All synthesized compounds were checked in University of Basrah/College of Veterinary Medicine for their antibacterial activity against two Gram-positive bacteria (Staphylococcus aureus, Streptococcus spp.) and two Gram-negative bacteria (Escherichia coli and Klebsiella pneumonia)) using the diffusion technique of filter paper disc, For such a filter paper disk (6 mm), impregnated with specified concentrations (500 μg / mL,750μg / mL and 1000 μg / mL), synthetic compounds were placed on the Petri dishes under investigation. Similar plates for the standard drugs were prepared. The nutrient agar media was clinically activated and retained to check antibacterial activity, measuring the diameter of the inhibition area after 24 hours at 37⁰c. Methoprim^Ò and ceftriaxone were used as standard drugs. The preliminary result showed that all compounds had varying degrees of inhibitory effect on the progression of various bacterial strains tested in Table 4. It was noticed from the results that the zone of inhibition increased with increase in concentration, so for high concentration (1000 μg/ml) , the compounds (SH1-SH7) showed moderate antibacterial activity (³10 mm) against all tested Gram-positive and Gram-negative bacteria while compound (SH8) showed moderate antibacterial activity against Gram-positive bacteria and weak activity (<10 mm) against Gram-negative bacteria. All synthesized compounds showed less inhibition zone

comparable to standard drugs against tested bacteria. The inhibition zone depends on the nature of the bacterial strain, the solvent, and the compound structure. All the azomethine derivatives have the same basic moiety with different inside chain, thus side chains play a significant role in inhibition for a specific effect (Gupta & Halve, 2015), for that reason compound (SH7) showed best anti-bacterial-activity(³15mm) from all synthesized compounds against both Gram-positive and Gram-negative bacteria which may be due to presence of two electron-donating substitution (CH₃) on aromatic structure and para position of nitrogen atom of pyridine ring (Bauer, 1996).

Conclusion

The synthesized sulfonamide Schiff base compounds were tested against two Gram-positive bacteria (staphylococcus aureus, streptococcus spp.) and two Gram-negative bacteria (Escherichia coli and klebsiella pneumonia). The result displayed that the compound (SH7) was highly active against all tested bacteria.
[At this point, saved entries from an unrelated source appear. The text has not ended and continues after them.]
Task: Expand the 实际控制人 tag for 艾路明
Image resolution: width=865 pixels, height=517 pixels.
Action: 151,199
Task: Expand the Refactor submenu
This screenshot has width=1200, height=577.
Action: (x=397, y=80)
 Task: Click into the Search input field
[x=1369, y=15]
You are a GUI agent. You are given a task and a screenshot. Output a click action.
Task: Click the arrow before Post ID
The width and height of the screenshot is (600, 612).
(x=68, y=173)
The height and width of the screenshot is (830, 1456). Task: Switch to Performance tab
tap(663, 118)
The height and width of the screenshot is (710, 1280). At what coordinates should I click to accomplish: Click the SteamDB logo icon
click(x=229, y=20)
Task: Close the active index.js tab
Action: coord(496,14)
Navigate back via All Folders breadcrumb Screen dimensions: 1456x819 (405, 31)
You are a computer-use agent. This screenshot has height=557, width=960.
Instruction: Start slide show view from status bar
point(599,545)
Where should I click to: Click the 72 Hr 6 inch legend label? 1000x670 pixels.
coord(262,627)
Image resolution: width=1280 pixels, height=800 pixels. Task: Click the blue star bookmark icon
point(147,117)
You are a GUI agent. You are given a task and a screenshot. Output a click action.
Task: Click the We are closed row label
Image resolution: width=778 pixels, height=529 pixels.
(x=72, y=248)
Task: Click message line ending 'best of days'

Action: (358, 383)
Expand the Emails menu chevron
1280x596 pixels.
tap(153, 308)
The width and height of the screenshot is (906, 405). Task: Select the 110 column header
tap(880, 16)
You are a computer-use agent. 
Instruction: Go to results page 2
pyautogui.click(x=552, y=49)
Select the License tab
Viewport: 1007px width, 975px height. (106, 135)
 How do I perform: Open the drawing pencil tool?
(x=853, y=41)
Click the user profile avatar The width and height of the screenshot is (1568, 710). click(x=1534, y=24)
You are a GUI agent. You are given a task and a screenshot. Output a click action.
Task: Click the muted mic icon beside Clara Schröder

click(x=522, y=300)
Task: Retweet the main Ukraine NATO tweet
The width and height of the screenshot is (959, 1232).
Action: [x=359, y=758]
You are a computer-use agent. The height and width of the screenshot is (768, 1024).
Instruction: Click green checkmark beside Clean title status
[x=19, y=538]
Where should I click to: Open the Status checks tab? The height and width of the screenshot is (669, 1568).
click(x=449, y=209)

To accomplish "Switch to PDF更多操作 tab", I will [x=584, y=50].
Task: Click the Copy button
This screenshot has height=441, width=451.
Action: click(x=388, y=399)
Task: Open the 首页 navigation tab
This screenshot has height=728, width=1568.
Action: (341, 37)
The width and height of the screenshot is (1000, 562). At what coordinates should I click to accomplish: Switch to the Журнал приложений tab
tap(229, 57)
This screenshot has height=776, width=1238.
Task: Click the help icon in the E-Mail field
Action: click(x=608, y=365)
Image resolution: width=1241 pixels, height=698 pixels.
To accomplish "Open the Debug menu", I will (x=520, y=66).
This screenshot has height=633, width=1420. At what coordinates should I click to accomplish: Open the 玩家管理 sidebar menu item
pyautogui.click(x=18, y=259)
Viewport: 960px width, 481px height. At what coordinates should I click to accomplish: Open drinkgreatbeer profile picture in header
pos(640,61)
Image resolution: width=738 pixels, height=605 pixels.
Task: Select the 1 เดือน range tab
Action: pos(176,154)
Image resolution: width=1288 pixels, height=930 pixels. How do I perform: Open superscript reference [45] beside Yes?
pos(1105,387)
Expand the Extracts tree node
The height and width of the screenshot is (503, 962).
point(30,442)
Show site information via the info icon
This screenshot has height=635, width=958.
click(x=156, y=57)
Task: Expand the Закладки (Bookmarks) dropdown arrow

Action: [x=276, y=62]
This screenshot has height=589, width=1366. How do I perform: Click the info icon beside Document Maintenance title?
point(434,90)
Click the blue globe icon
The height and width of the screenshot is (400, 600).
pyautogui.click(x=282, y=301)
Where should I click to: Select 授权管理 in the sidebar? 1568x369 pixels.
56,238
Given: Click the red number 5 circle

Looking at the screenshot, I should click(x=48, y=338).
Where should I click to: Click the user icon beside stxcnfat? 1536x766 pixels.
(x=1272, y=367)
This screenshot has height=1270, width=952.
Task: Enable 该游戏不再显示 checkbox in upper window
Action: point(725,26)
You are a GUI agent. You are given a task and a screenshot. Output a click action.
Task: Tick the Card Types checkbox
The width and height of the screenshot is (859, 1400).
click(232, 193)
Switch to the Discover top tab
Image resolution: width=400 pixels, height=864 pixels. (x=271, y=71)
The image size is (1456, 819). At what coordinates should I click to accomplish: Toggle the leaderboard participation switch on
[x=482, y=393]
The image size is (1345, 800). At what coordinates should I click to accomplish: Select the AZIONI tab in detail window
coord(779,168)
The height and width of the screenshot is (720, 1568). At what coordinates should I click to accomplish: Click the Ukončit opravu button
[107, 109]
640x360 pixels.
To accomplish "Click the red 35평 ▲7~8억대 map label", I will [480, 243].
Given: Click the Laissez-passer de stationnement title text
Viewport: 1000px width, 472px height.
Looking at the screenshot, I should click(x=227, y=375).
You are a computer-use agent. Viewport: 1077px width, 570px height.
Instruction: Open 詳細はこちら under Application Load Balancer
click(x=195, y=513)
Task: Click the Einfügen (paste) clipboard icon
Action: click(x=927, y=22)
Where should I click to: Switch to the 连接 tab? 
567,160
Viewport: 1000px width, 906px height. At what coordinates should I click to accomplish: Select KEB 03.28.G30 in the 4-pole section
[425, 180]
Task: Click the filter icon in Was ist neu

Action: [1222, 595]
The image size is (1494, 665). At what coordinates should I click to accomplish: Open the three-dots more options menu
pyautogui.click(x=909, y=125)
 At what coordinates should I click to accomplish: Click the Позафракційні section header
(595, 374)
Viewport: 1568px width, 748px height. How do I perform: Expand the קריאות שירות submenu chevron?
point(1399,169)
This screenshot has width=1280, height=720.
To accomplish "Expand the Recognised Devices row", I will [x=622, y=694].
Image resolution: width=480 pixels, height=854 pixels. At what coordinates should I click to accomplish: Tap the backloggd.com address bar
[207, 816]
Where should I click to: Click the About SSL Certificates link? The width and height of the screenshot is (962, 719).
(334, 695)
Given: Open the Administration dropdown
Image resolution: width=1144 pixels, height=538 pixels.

All compounds except (SH8) were moderately active against all bacterial species, while (SH8) was moderate anti-bacterial activity against Gram-positive and weak activity against Gram-negative bacteria.

Acknowledgement

The authors would like to thank the University of Basra, pharmacy college, and pharmaceutical chemistry department for supporting this research.

Contribution of authors

We consider that the authors named in this article have done this work, and the authors will carry all liabilities relating to the article content. The research was conceived and designed by Mustafa M. Al-Hakiem. Rita S. Elias designed the experiment and revised the manuscript. The experiments were carried out, documented, and analyzed by Munther A. Mohammed-Ali.